The central business of religion is finding, experiencing, and knowing Eternal Life.  The Baltimore Catechism that most of us grew up with said this:  Why did God make me?  God made me to know Him, love Him, and serve Him in this life and to be happy forever with Him in heaven.  Religion is committed to achieving an integration, a synthesis, of human nature and divine Spirit-- lifting up the whole of life to a greater reality.  Those who deny access to the Spirit of God are condemned to live for the flesh alone; they will never know the strength, the power, the authority--the Spirit of wisdom-- that Joshua lived during his lifetime.
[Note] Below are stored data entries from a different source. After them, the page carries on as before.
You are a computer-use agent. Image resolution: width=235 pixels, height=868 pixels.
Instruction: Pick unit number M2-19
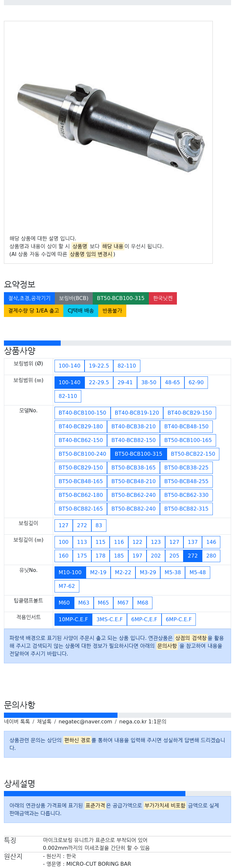tap(98, 572)
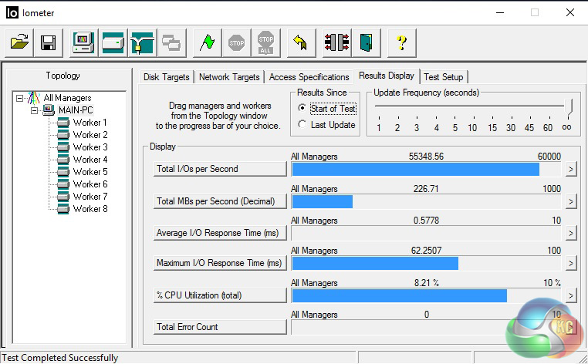Viewport: 588px width, 364px height.
Task: Open Help with the question mark icon
Action: (x=401, y=42)
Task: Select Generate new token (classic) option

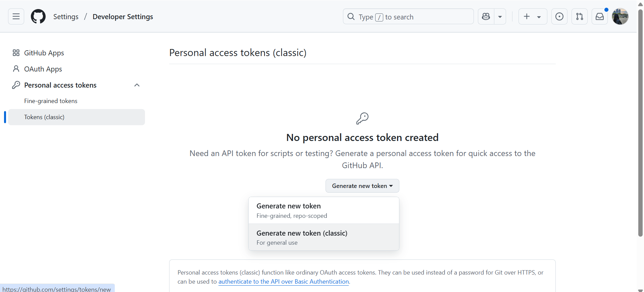Action: [x=324, y=237]
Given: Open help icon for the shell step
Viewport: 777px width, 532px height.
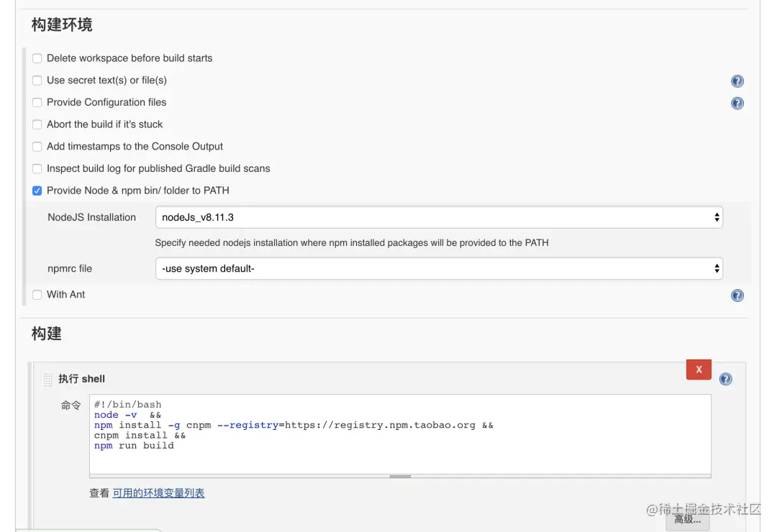Looking at the screenshot, I should pos(725,379).
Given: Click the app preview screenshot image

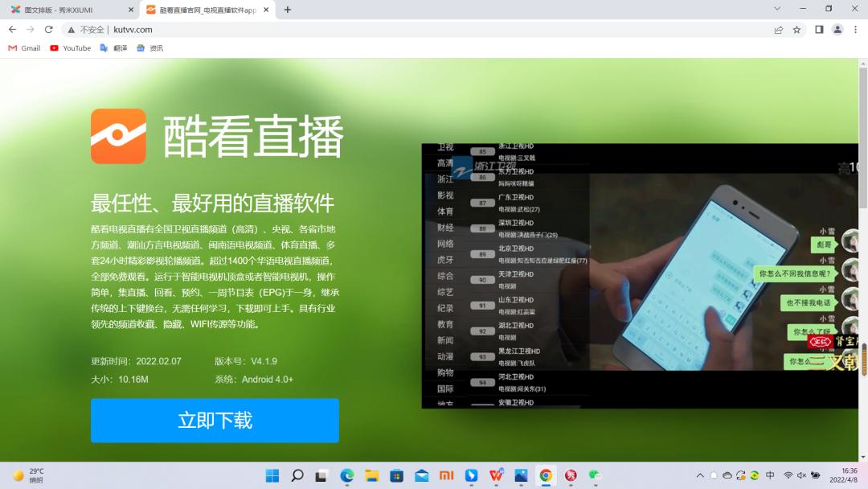Looking at the screenshot, I should coord(639,277).
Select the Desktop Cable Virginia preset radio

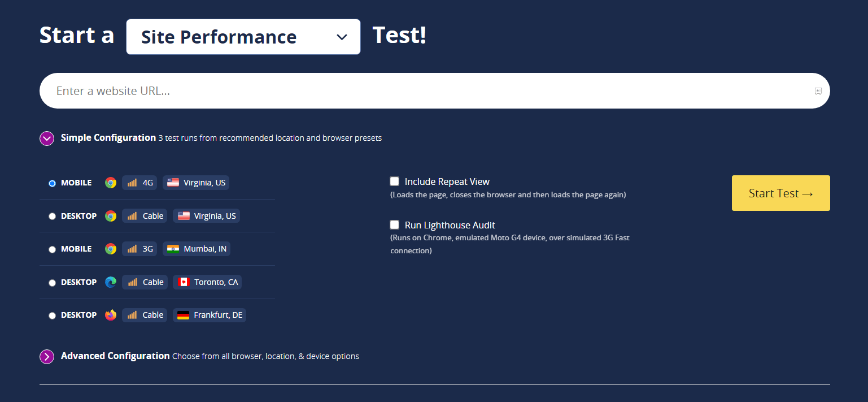53,216
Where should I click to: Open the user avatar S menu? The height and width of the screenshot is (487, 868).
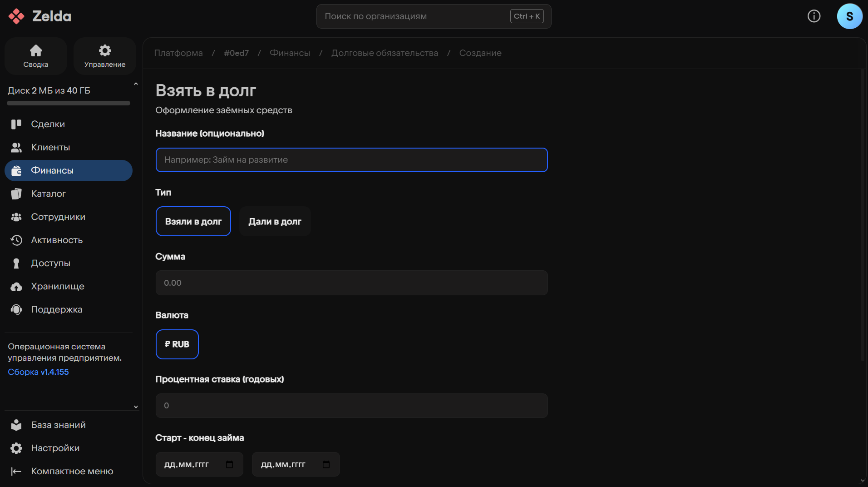[849, 16]
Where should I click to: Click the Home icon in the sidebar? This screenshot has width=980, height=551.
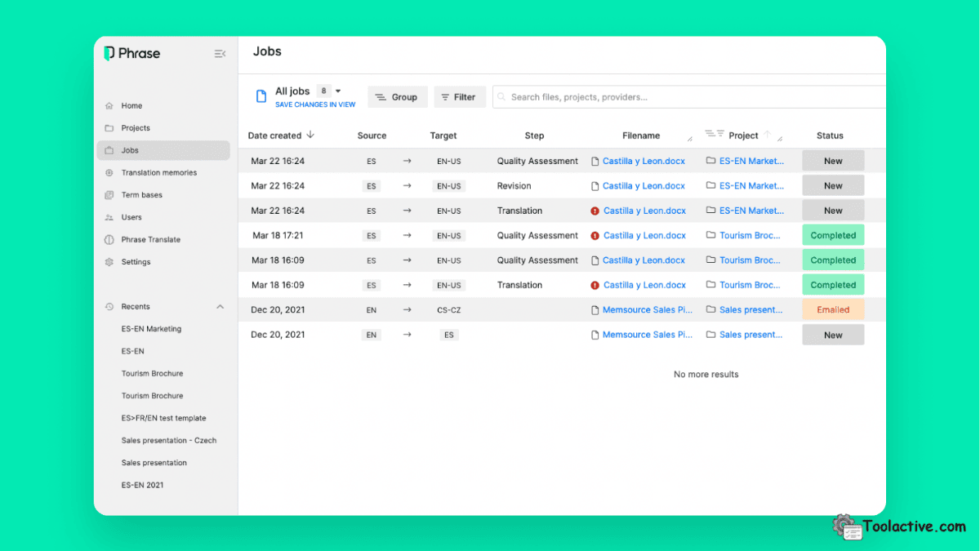(x=109, y=106)
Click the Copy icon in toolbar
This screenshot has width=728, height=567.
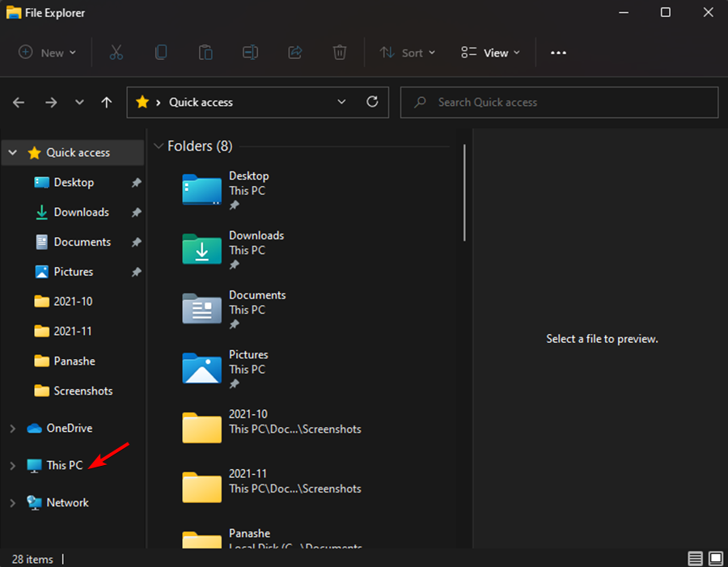[161, 53]
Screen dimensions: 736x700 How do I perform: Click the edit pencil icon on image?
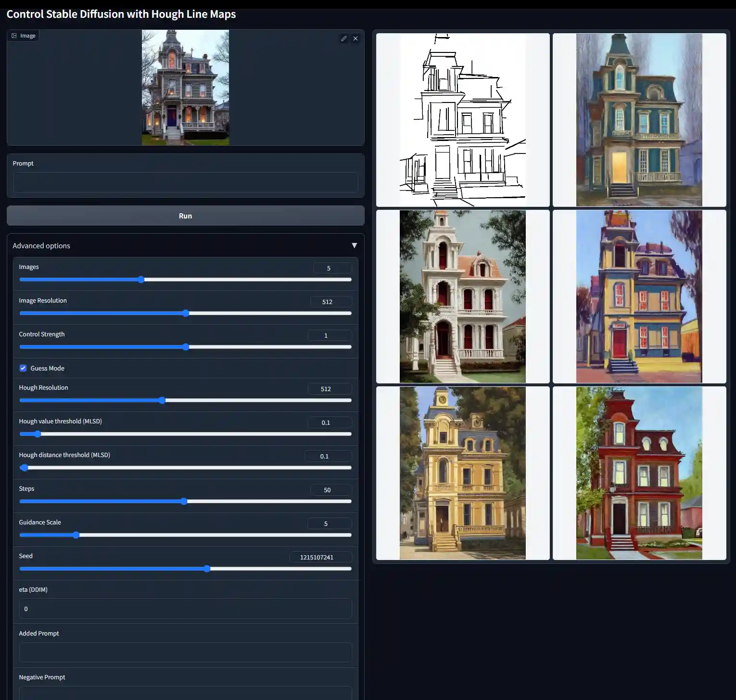click(x=343, y=38)
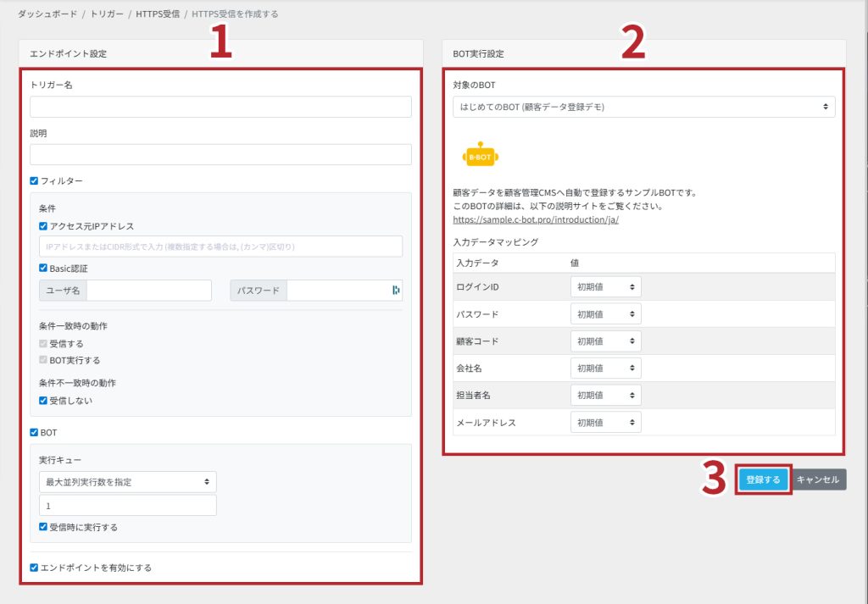Click the password manager icon in password field
Viewport: 868px width, 604px height.
point(396,291)
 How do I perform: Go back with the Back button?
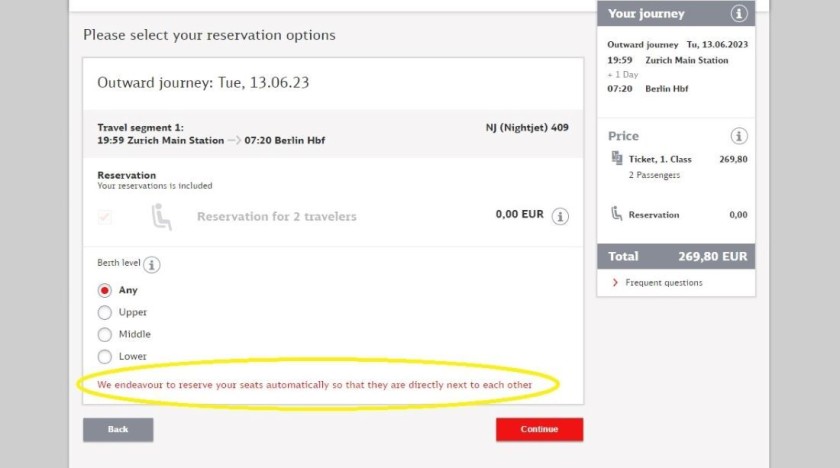(x=118, y=429)
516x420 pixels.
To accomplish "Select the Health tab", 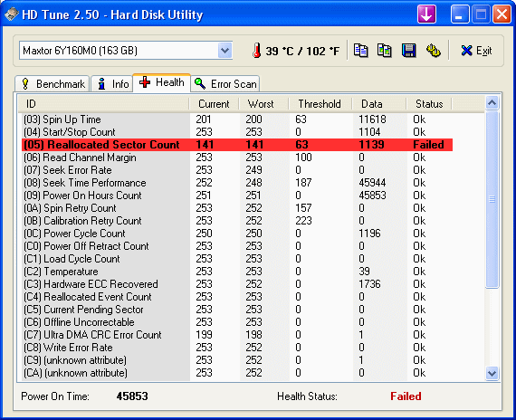I will point(161,82).
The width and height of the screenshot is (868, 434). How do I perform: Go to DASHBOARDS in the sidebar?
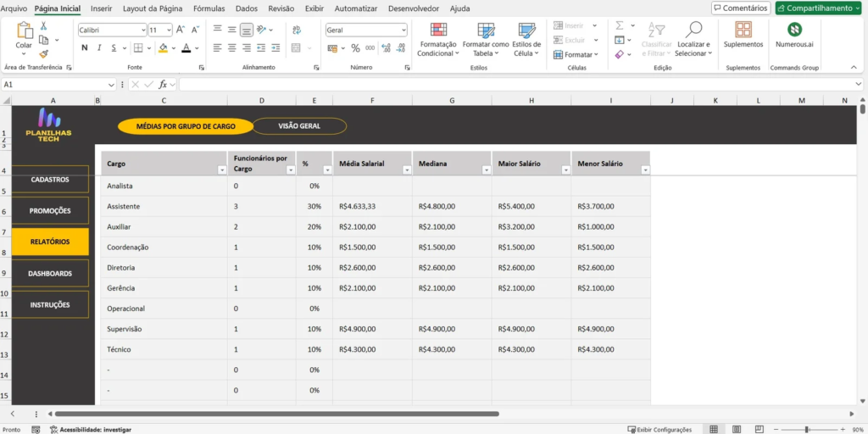pyautogui.click(x=50, y=274)
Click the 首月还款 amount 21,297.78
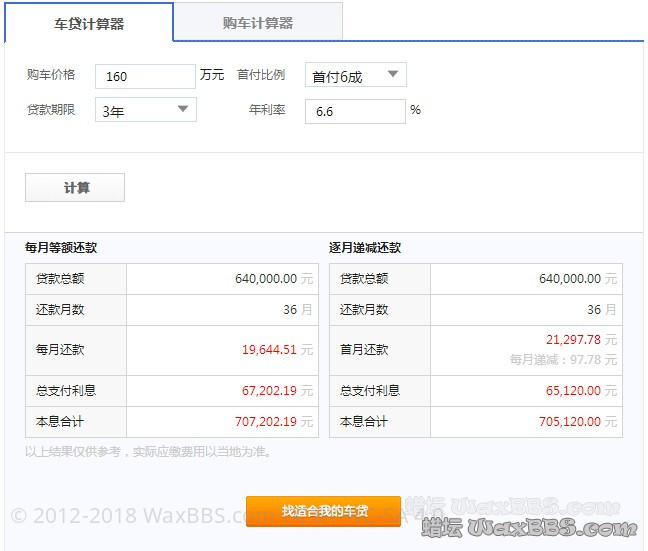 (x=573, y=340)
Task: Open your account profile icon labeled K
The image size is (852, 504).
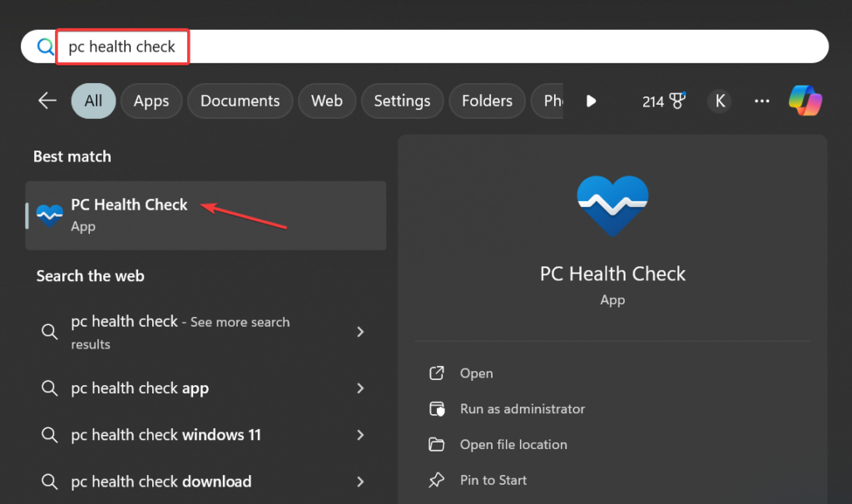Action: 719,101
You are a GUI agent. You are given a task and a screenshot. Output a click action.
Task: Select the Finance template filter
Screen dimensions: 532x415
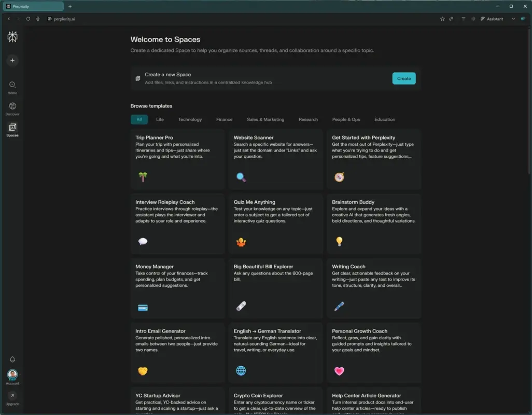[224, 119]
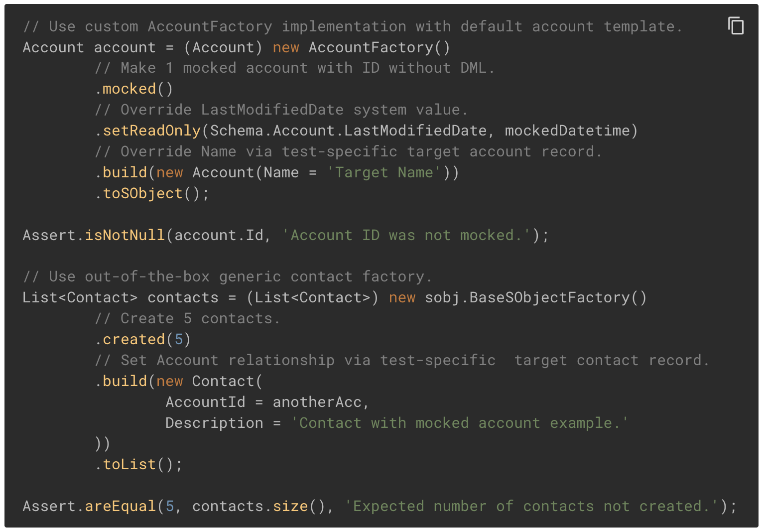Click the 'Expected number of contacts' string
764x532 pixels.
pyautogui.click(x=531, y=506)
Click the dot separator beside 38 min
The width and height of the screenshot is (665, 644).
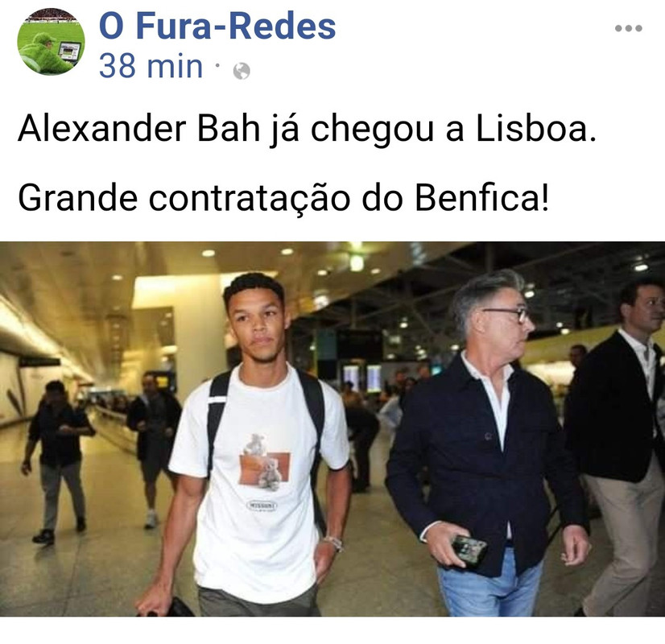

When we speak of the Incarnation, we mean that the Word of God -- the Power, the Strength, the Authority that created the heavens and the earth-- entered our world and dwelt among us.  God Himself became real with us, to us, among us.  We saw Him; we ate with him; we heard Him with our own ears and saw Him with our own eyes.  Our lives, too, must become incarnational.  That is, the Spirit of God must express in us and through us all that God is.  The essence of spirituality is to express the Divine in all that we do. 

Failing to seek and to integrate God's Holy Spirit in our lives inevitably means a loss of power, a relapse to the lower level of nature and a smaller world for us.